The task: Could you write out the listing below again, exactly?

*** Dataset content ***

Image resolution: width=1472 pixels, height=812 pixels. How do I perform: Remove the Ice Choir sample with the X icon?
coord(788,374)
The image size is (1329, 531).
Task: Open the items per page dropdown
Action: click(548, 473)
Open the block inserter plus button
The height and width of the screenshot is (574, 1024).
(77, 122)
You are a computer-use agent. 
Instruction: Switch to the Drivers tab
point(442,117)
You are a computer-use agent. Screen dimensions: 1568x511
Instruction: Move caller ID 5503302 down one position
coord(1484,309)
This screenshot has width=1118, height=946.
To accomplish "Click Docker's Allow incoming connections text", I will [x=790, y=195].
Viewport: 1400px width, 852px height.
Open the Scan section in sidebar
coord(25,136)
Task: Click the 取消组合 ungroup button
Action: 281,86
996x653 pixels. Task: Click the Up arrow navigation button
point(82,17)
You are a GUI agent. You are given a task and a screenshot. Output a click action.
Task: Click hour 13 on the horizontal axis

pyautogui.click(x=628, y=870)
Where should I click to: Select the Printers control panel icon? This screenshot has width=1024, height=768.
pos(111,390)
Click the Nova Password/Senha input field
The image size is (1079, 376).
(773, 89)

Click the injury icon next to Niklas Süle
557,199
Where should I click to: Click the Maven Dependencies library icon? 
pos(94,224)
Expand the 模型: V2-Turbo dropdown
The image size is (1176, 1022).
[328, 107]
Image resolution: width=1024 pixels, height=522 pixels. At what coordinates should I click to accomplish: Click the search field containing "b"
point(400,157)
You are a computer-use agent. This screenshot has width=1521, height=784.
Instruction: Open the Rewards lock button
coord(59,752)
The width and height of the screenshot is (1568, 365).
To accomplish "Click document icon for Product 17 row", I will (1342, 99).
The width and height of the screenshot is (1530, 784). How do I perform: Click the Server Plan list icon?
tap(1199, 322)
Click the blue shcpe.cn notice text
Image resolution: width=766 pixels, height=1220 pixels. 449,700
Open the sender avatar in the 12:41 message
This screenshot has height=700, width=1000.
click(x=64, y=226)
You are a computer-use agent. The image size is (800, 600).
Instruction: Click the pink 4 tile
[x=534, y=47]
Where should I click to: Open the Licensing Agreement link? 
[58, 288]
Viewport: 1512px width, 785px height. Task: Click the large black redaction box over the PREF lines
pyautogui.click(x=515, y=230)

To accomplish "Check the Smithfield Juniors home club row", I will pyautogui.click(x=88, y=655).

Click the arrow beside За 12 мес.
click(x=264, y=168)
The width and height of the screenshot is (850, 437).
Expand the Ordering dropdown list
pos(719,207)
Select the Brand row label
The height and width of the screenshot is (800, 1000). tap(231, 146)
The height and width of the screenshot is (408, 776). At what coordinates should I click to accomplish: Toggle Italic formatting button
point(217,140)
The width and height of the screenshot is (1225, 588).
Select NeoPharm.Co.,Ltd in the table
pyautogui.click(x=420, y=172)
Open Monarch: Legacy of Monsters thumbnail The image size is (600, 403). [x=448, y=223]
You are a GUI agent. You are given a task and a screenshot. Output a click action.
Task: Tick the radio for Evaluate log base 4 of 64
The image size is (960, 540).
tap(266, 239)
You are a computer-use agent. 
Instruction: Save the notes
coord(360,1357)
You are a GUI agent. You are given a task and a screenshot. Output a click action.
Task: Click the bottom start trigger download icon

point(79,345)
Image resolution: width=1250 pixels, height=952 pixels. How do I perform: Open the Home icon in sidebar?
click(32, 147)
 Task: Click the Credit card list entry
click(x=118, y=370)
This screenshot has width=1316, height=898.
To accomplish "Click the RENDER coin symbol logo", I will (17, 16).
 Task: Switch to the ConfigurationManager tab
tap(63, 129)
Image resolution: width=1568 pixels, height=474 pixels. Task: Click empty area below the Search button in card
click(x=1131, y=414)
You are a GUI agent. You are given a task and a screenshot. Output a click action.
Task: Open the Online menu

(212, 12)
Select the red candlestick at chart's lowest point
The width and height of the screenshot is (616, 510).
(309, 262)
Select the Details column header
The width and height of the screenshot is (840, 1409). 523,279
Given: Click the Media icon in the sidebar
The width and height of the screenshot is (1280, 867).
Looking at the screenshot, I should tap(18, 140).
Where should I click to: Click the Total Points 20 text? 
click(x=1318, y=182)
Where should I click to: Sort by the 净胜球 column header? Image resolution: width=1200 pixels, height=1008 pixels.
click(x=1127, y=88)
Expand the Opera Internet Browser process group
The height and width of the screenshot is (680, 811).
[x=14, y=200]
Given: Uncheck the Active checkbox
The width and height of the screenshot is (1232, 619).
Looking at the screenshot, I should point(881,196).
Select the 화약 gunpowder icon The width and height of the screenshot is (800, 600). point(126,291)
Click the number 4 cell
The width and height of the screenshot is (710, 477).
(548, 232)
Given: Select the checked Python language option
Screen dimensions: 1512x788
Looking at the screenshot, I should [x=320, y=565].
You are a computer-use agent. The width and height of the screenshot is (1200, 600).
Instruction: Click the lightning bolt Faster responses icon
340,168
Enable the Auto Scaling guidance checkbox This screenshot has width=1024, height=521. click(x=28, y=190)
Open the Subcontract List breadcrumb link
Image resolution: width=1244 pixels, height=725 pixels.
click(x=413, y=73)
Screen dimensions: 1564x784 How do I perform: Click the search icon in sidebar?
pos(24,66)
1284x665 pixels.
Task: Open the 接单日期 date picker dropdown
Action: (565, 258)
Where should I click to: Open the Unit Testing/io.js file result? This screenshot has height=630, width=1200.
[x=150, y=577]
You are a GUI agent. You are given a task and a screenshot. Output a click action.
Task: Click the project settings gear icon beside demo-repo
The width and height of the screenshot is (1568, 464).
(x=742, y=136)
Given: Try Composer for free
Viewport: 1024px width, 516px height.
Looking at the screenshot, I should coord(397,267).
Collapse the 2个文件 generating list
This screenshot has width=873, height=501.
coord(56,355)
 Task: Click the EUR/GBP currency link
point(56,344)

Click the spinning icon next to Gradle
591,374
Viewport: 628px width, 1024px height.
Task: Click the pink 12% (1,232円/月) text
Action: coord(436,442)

*** End of Dataset content ***

Output of the exercise:
Image resolution: width=1472 pixels, height=812 pixels. How do I perform: Remove the Ice Choir sample with the X icon?
coord(788,374)
The image size is (1329, 531).
Task: Open the items per page dropdown
Action: click(548, 473)
Open the block inserter plus button
The height and width of the screenshot is (574, 1024).
(77, 122)
You are a computer-use agent. 
Instruction: Switch to the Drivers tab
point(442,117)
You are a computer-use agent. Screen dimensions: 1568x511
Instruction: Move caller ID 5503302 down one position
coord(1484,309)
This screenshot has width=1118, height=946.
To accomplish "Click Docker's Allow incoming connections text", I will [x=790, y=195].
Viewport: 1400px width, 852px height.
Open the Scan section in sidebar
coord(25,136)
Task: Click the 取消组合 ungroup button
Action: 281,86
996x653 pixels. Task: Click the Up arrow navigation button
point(82,17)
You are a GUI agent. You are given a task and a screenshot. Output a click action.
Task: Click hour 13 on the horizontal axis

pyautogui.click(x=628, y=870)
Where should I click to: Select the Printers control panel icon? This screenshot has width=1024, height=768.
pos(111,390)
Click the Nova Password/Senha input field
The image size is (1079, 376).
(773, 89)

Click the injury icon next to Niklas Süle
557,199
Where should I click to: Click the Maven Dependencies library icon? 
pos(94,224)
Expand the 模型: V2-Turbo dropdown
The image size is (1176, 1022).
[328, 107]
Image resolution: width=1024 pixels, height=522 pixels. At what coordinates should I click to accomplish: Click the search field containing "b"
point(400,157)
You are a computer-use agent. This screenshot has width=1521, height=784.
Instruction: Open the Rewards lock button
coord(59,752)
The width and height of the screenshot is (1568, 365).
To accomplish "Click document icon for Product 17 row", I will (1342, 99).
The width and height of the screenshot is (1530, 784). How do I perform: Click the Server Plan list icon?
tap(1199, 322)
Click the blue shcpe.cn notice text
Image resolution: width=766 pixels, height=1220 pixels. 449,700
Open the sender avatar in the 12:41 message
This screenshot has height=700, width=1000.
click(x=64, y=226)
You are a computer-use agent. The image size is (800, 600).
Instruction: Click the pink 4 tile
[x=534, y=47]
Where should I click to: Open the Licensing Agreement link? 
[58, 288]
Viewport: 1512px width, 785px height. Task: Click the large black redaction box over the PREF lines
pyautogui.click(x=515, y=230)

To accomplish "Check the Smithfield Juniors home club row", I will pyautogui.click(x=88, y=655).

Click the arrow beside За 12 мес.
click(x=264, y=168)
The width and height of the screenshot is (850, 437).
Expand the Ordering dropdown list
pos(719,207)
Select the Brand row label
The height and width of the screenshot is (800, 1000). tap(231, 146)
The height and width of the screenshot is (408, 776). At what coordinates should I click to accomplish: Toggle Italic formatting button
point(217,140)
The width and height of the screenshot is (1225, 588).
Select NeoPharm.Co.,Ltd in the table
pyautogui.click(x=420, y=172)
Open Monarch: Legacy of Monsters thumbnail The image size is (600, 403). [x=448, y=223]
You are a GUI agent. You are given a task and a screenshot. Output a click action.
Task: Tick the radio for Evaluate log base 4 of 64
The image size is (960, 540).
tap(266, 239)
You are a computer-use agent. 
Instruction: Save the notes
coord(360,1357)
You are a GUI agent. You are given a task and a screenshot. Output a click action.
Task: Click the bottom start trigger download icon

point(79,345)
Image resolution: width=1250 pixels, height=952 pixels. How do I perform: Open the Home icon in sidebar?
click(32, 147)
 Task: Click the Credit card list entry
click(x=118, y=370)
This screenshot has width=1316, height=898.
To accomplish "Click the RENDER coin symbol logo", I will (17, 16).
 Task: Switch to the ConfigurationManager tab
tap(63, 129)
Image resolution: width=1568 pixels, height=474 pixels. Task: Click empty area below the Search button in card
click(x=1131, y=414)
You are a GUI agent. You are given a task and a screenshot. Output a click action.
Task: Open the Online menu

(212, 12)
Select the red candlestick at chart's lowest point
The width and height of the screenshot is (616, 510).
(309, 262)
Select the Details column header
The width and height of the screenshot is (840, 1409). 523,279
Given: Click the Media icon in the sidebar
The width and height of the screenshot is (1280, 867).
Looking at the screenshot, I should tap(18, 140).
Where should I click to: Click the Total Points 20 text? 
click(x=1318, y=182)
Where should I click to: Sort by the 净胜球 column header? Image resolution: width=1200 pixels, height=1008 pixels.
click(x=1127, y=88)
Expand the Opera Internet Browser process group
The height and width of the screenshot is (680, 811).
[x=14, y=200]
Given: Uncheck the Active checkbox
The width and height of the screenshot is (1232, 619).
Looking at the screenshot, I should point(881,196).
Select the 화약 gunpowder icon The width and height of the screenshot is (800, 600). point(126,291)
Click the number 4 cell
The width and height of the screenshot is (710, 477).
(548, 232)
Given: Select the checked Python language option
Screen dimensions: 1512x788
Looking at the screenshot, I should [x=320, y=565].
You are a computer-use agent. The width and height of the screenshot is (1200, 600).
Instruction: Click the lightning bolt Faster responses icon
340,168
Enable the Auto Scaling guidance checkbox This screenshot has width=1024, height=521. click(x=28, y=190)
Open the Subcontract List breadcrumb link
Image resolution: width=1244 pixels, height=725 pixels.
click(x=413, y=73)
Screen dimensions: 1564x784 How do I perform: Click the search icon in sidebar?
pos(24,66)
1284x665 pixels.
Task: Open the 接单日期 date picker dropdown
Action: (565, 258)
Where should I click to: Open the Unit Testing/io.js file result? This screenshot has height=630, width=1200.
[x=150, y=577]
You are a GUI agent. You are given a task and a screenshot. Output a click action.
Task: Click the project settings gear icon beside demo-repo
The width and height of the screenshot is (1568, 464).
(x=742, y=136)
Given: Try Composer for free
Viewport: 1024px width, 516px height.
Looking at the screenshot, I should coord(397,267).
Collapse the 2个文件 generating list
This screenshot has width=873, height=501.
coord(56,355)
 Task: Click the EUR/GBP currency link
point(56,344)

Click the spinning icon next to Gradle
591,374
Viewport: 628px width, 1024px height.
Task: Click the pink 12% (1,232円/月) text
Action: coord(436,442)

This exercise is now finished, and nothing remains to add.